**Tarea pendiente 1:** Resuma en menos palabras el párrafo del texto sobre bioética que comienza con «¿A quién corresponde decidir», conservando sus datos principales.
**Tarea pendiente 2:** Enumere todos los adjetivos que califican a los tratamientos médicos en la cita del texto sobre bioética que empieza por «interrupción de tratamientos médicos».
**Tarea pendiente 3:** Reanude el texto sobre bioética y la interrupción de tratamientos médicos a partir de su última oración.

Este joven doctor en teología moral y bioética ofrece tres consideraciones que creo bastante oportunas.
¿A quién
corresponde decidir cuando, como es el caso, se da un enfrentamiento total
entre el parecer de los médicos y la voluntad de los padres? Conviene tener
presente, responde R. Massaro, la licitud de recurrir, tal y como indica la
Congregación para la Doctrina de la Fe en su “Declaración sobre la Eutanasia”,
“a los medios puestos a disposición por la medicina más avanzada, aunque se
encuentren en fase experimental y no estén libres de todo riesgo” contando,
obviamente, con el consentimiento del enfermo. Pero también tener presente la
consistencia de los dictámenes médicos y las sentencias de la justicia cuando
concuerdan en que proseguir con las terapias de soporte vital o intentar
ulteriores terapias experimentales sería una forma de obstinación terapéutica.
El magisterio católico defiende, en sintonía con este criterio, la legitimidad
e, incluso, la necesidad, de “interrumpir procedimientos médicos costosos o
peligrosos, extraordinarios o desproporcionados”. En estas circunstancias,
apunta el joven doctor en teología moral y bioética, no considero que la
voluntad de los padres haya de ser “absolutamente vinculante”. Tampoco me parece
incuestionable que “defender la vida física a toda costa sea siempre un bien
para el enfermo”. Y entiendo que no estamos frente a una decisión tipificable
como eutanasia, sino, más bien, ante lo que la Iglesia católica considera que
es una legítima “interrupción de tratamientos médicos onerosos, peligrosos,
extraordinarios o desproporcionados a los resultados”. Lo que se pretende, en
sintonía, una vez más, con el magisterio eclesial, no es “provocar la muerte”,
sino rechazar “el encarnizamiento terapéutico”.

**Segmento de datos:**
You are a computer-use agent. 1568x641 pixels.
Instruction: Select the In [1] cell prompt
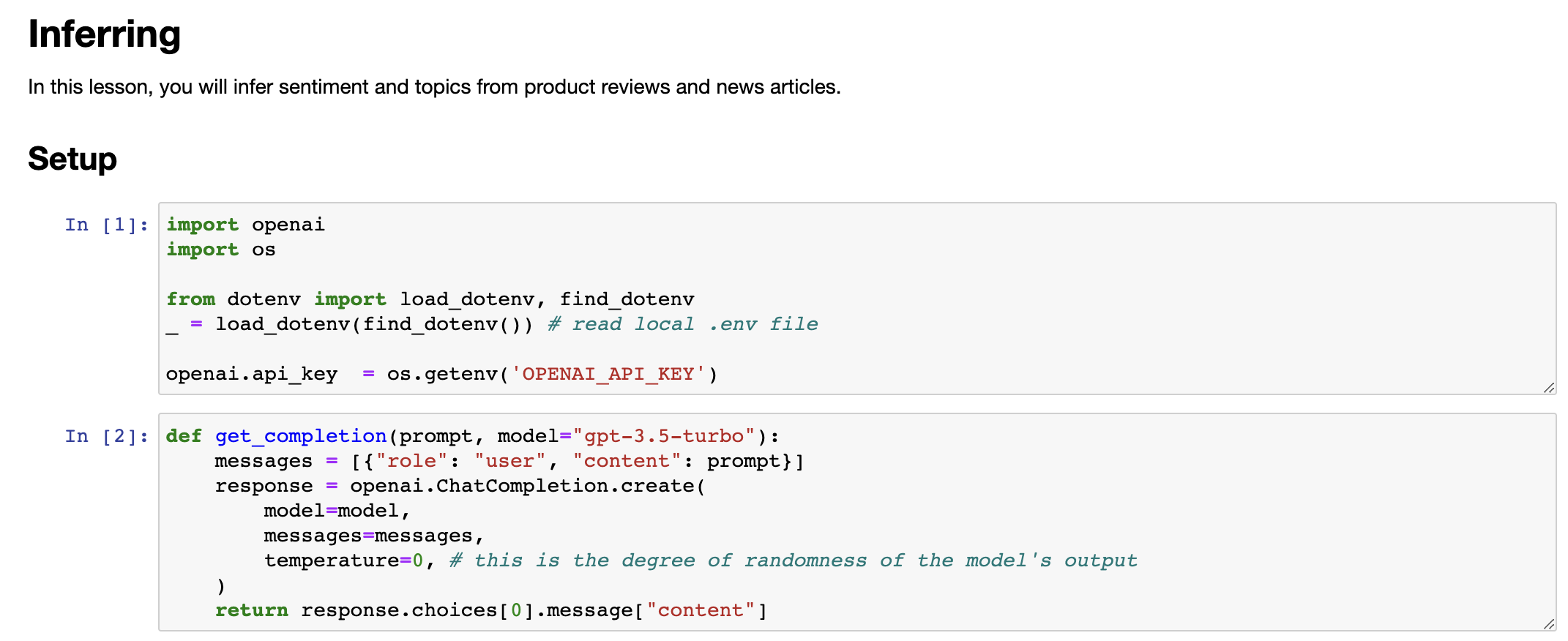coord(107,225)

**Respuesta redactada 1:** Ante un desacuerdo total entre los médicos y los padres, R. Massaro recuerda que la Congregación para la Doctrina de la Fe, en su «Declaración sobre la Eutanasia», considera lícito recurrir a la medicina más avanzada, aunque sea experimental y conlleve riesgos, con el consentimiento del enfermo. También deben pesar los dictámenes médicos y las sentencias judiciales cuando coinciden en que continuar el soporte vital o probar terapias experimentales sería obstinación terapéutica. El magisterio católico considera legítimo, e incluso necesario, interrumpir procedimientos costosos, peligrosos, extraordinarios o desproporcionados. Por ello, a su juicio, la voluntad de los padres no es absolutamente vinculante, y defender la vida física a toda costa no siempre es un bien para el enfermo. La decisión no constituye eutanasia, sino una legítima interrupción de tratamientos desproporcionados, cuyo fin no es provocar la muerte, sino rechazar el encarnizamiento terapéutico.

**Respuesta redactada 2:**
- onerosos
- peligrosos
- extraordinarios
- desproporcionados (a los resultados)

**Respuesta redactada 3:**
¿Cuándo es
licito, entonces, suspender la terapia? R. Massaro propone responder a esta
pregunta teniendo presente tanto la tradicional doctrina sobre la
proporcionalidad de medios como las aportaciones más recientes de R. McCormick
sobre las decisiones referidas al mantenimiento o apoyo vital de los recién
nacidos con graves malformaciones y su potencial relacional. Este jesuita
estadounidense sostiene que lo que está en juego no es el incalculable valor de
la vida, sino si este incuestionable valor tiene o no potencialidad para
subsistir físicamente y, así, participar del más alto de los bienes: disfrutar
de la relación con Dios y con el prójimo. Si un neonato no presenta ninguna
viabilidad para desplegar tales relaciones, entonces cualquier esfuerzo que se
realice por mantenerlo con vida ya no es obligatorio ni tampoco beneficioso
para el superior interés del niño.
Finalmente,
¿cómo se ha de proceder cuando, como es el caso, se pide recurrir a nuevas
terapias que no aseguran ninguna esperanza de cura y no garantizan ningún
potencial de relaciones significativas? Un enfermo, en estas condiciones, ¿ha
de quedar desatendido? Si la medicina ha fracasado en el tratamiento de
Charlie, concluye, no puede y no debe fracasar en procurar todas las posibilidades
que le permitan finalizar su existencia terrena de una manera digna. Por eso,
se le ha de facilitar que pueda disfrutar del cariño de sus padres, regresar
(si fuera posible) a su medio familiar, contar con la oración y cercanía de la
comunidad cristiana y ahorrarle, por supuesto, el sufrimiento que sea
humanamente posible.
He aquí una
aportación clarificadora, además de equilibrada, que se suma a otras habidas y
que puede ayudar cuando haya que enfrentarse a situaciones parecidas.